Task material Block Start
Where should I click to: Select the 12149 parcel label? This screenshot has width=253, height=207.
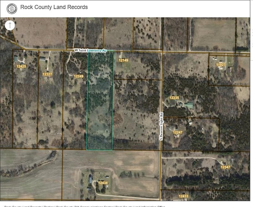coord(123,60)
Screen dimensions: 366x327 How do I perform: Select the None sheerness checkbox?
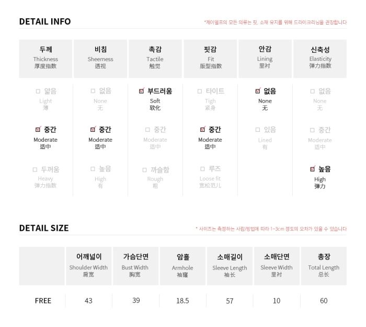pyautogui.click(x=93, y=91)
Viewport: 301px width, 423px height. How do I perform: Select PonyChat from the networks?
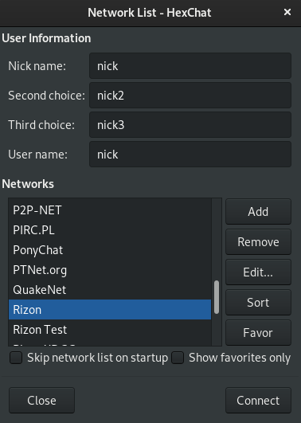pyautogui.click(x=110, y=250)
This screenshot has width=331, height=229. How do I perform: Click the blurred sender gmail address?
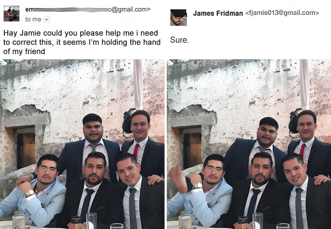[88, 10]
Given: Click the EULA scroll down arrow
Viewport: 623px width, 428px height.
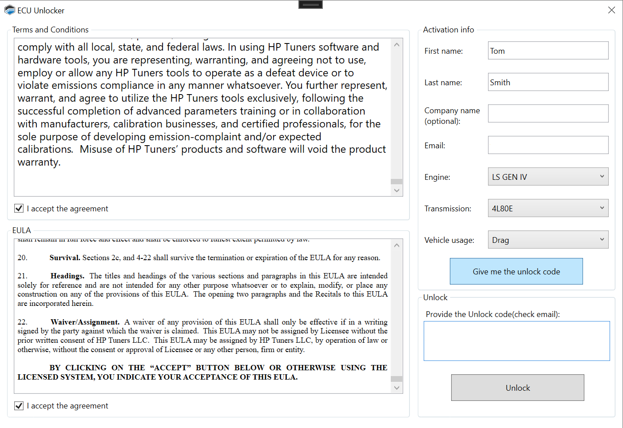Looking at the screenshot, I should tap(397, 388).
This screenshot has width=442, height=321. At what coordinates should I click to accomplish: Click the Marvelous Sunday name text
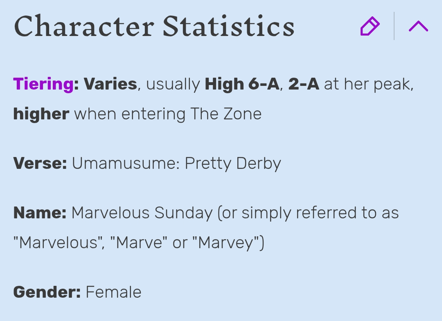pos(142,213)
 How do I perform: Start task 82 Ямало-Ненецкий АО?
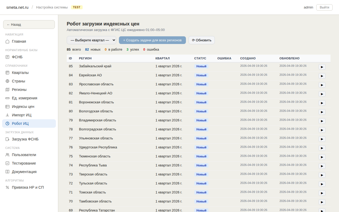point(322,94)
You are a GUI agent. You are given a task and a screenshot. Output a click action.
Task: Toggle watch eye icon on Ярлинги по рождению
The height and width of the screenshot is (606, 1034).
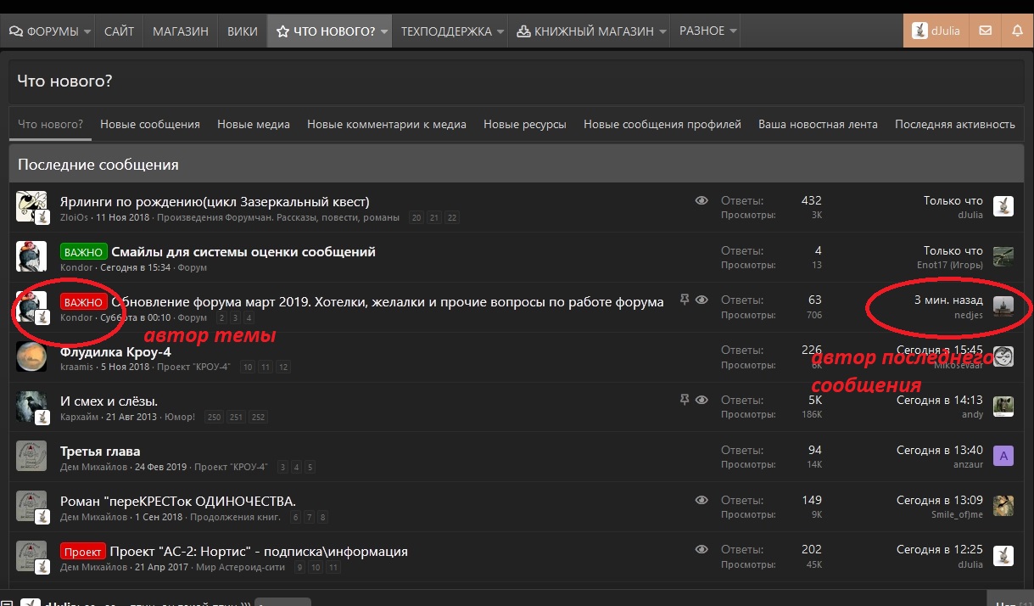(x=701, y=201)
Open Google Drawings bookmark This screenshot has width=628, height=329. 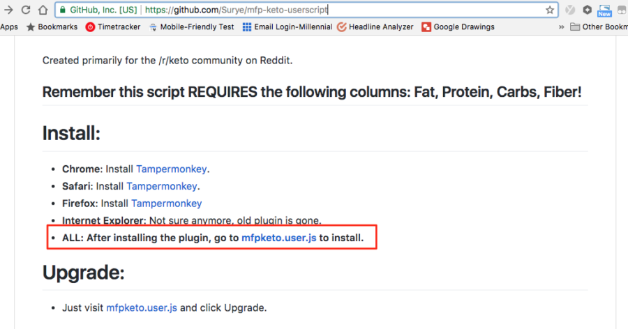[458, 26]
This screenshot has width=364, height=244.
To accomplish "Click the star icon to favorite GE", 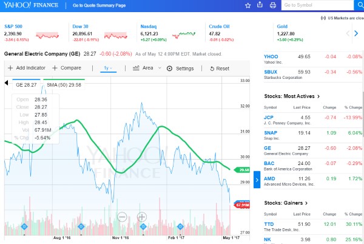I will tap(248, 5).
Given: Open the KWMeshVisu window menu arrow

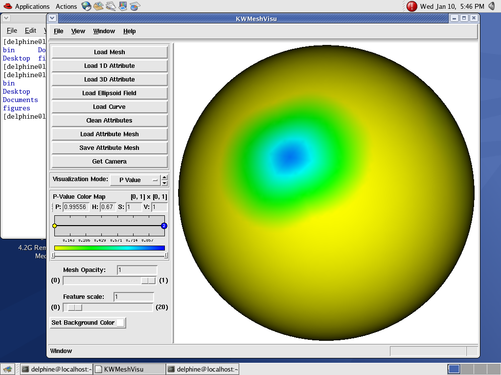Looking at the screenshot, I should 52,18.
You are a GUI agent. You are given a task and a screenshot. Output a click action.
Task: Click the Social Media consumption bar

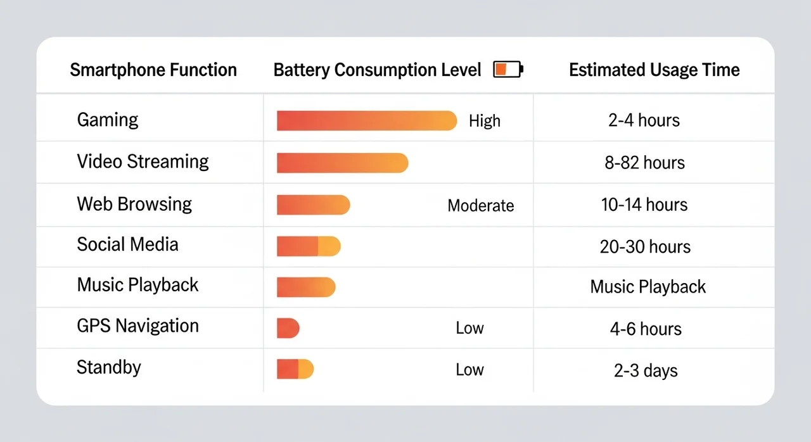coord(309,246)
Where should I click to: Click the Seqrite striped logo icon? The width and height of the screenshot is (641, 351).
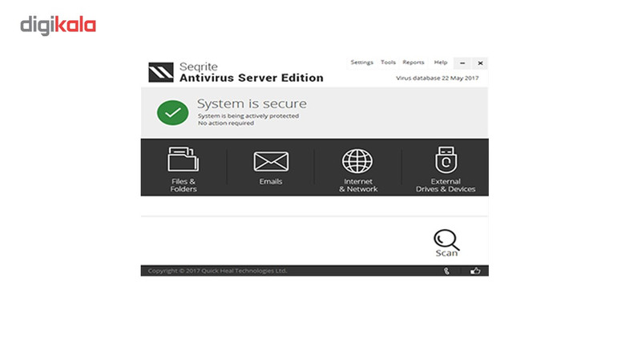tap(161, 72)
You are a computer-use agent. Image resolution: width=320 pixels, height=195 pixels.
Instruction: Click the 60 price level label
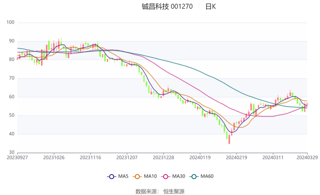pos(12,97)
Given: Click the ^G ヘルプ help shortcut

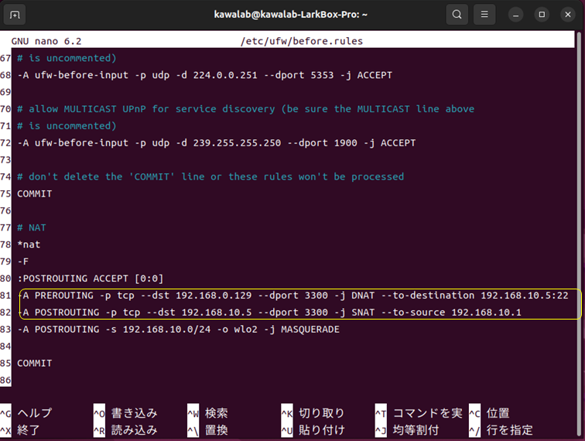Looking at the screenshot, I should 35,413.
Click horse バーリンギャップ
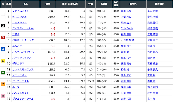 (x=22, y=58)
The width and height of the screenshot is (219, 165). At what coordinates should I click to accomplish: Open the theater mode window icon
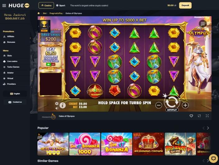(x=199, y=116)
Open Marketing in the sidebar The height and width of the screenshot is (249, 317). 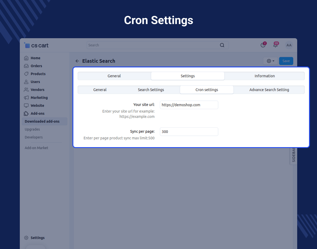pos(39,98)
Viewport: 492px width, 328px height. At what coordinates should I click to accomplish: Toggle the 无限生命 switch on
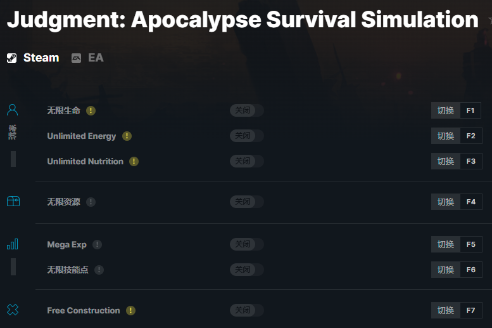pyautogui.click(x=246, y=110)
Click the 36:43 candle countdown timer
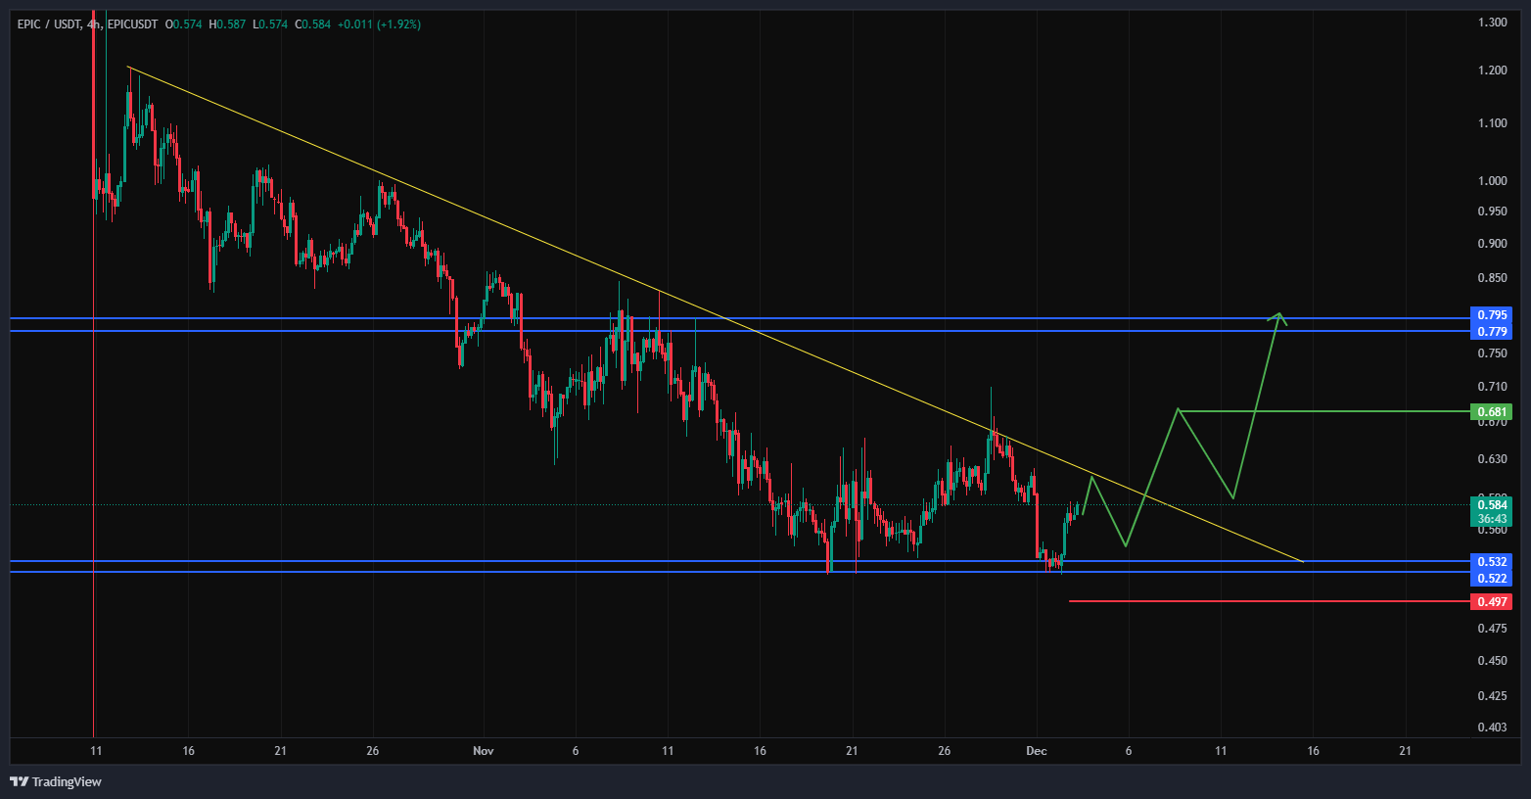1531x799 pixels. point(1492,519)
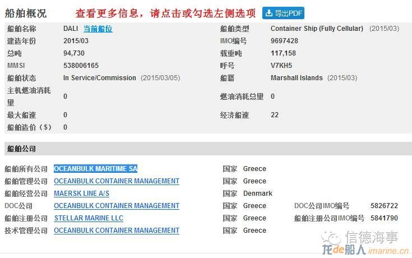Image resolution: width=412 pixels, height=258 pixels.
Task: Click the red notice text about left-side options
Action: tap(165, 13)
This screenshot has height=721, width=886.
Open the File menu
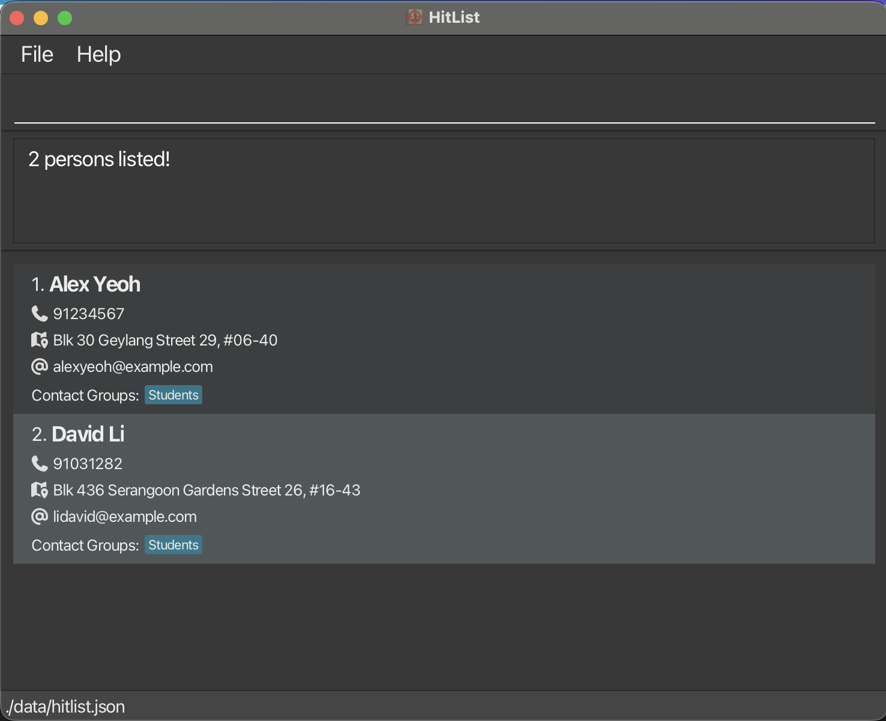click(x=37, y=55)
Task material Block End
### Work request:
Every line from the one bearing "This screenshot has height=721, width=886." through the end of the data above must be output exactly, and no picture may appear.

### Answer box:
This screenshot has height=721, width=886.
Open the File menu
click(x=37, y=55)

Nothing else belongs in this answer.